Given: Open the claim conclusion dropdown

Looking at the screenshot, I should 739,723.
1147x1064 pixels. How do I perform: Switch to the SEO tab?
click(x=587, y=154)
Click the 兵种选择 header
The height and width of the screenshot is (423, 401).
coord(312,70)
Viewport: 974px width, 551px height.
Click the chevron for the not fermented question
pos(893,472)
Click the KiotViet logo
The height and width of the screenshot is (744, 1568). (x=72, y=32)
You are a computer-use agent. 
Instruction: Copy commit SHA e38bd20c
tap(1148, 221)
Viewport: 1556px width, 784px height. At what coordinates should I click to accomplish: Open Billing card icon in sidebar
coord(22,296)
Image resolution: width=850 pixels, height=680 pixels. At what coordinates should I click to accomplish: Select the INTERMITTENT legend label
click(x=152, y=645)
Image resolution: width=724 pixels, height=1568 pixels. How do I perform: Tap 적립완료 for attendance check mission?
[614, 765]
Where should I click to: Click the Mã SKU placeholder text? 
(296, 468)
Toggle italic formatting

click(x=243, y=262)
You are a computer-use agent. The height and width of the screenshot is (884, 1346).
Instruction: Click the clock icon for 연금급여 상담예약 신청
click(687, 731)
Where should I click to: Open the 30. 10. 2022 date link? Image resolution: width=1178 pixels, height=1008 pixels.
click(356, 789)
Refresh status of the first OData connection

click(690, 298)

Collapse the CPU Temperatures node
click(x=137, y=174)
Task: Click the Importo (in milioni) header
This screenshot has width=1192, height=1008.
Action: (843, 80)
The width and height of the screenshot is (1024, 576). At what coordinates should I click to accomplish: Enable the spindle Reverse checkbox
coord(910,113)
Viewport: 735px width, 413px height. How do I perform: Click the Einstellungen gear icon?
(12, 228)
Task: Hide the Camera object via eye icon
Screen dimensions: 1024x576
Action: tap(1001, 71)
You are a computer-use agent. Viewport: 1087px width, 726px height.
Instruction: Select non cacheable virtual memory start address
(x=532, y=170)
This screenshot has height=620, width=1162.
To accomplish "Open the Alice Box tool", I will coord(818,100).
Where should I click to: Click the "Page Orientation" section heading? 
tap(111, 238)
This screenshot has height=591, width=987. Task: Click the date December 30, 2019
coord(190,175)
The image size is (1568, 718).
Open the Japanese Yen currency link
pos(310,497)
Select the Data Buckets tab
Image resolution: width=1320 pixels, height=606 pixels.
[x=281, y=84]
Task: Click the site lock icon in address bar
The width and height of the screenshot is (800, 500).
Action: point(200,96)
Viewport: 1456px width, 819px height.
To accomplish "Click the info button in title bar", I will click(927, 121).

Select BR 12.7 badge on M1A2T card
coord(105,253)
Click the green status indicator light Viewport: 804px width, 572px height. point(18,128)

#### EXERCISE BRIEF
Only lines with the word "computer" belong in the answer; copy each of them from the material above.

#### EXERCISE SOLUTION
You are a computer-use agent. 
You are a computer-use agent. The height and width of the screenshot is (884, 1346).
You are a computer-use agent. Viewport: 1087px width, 726px height.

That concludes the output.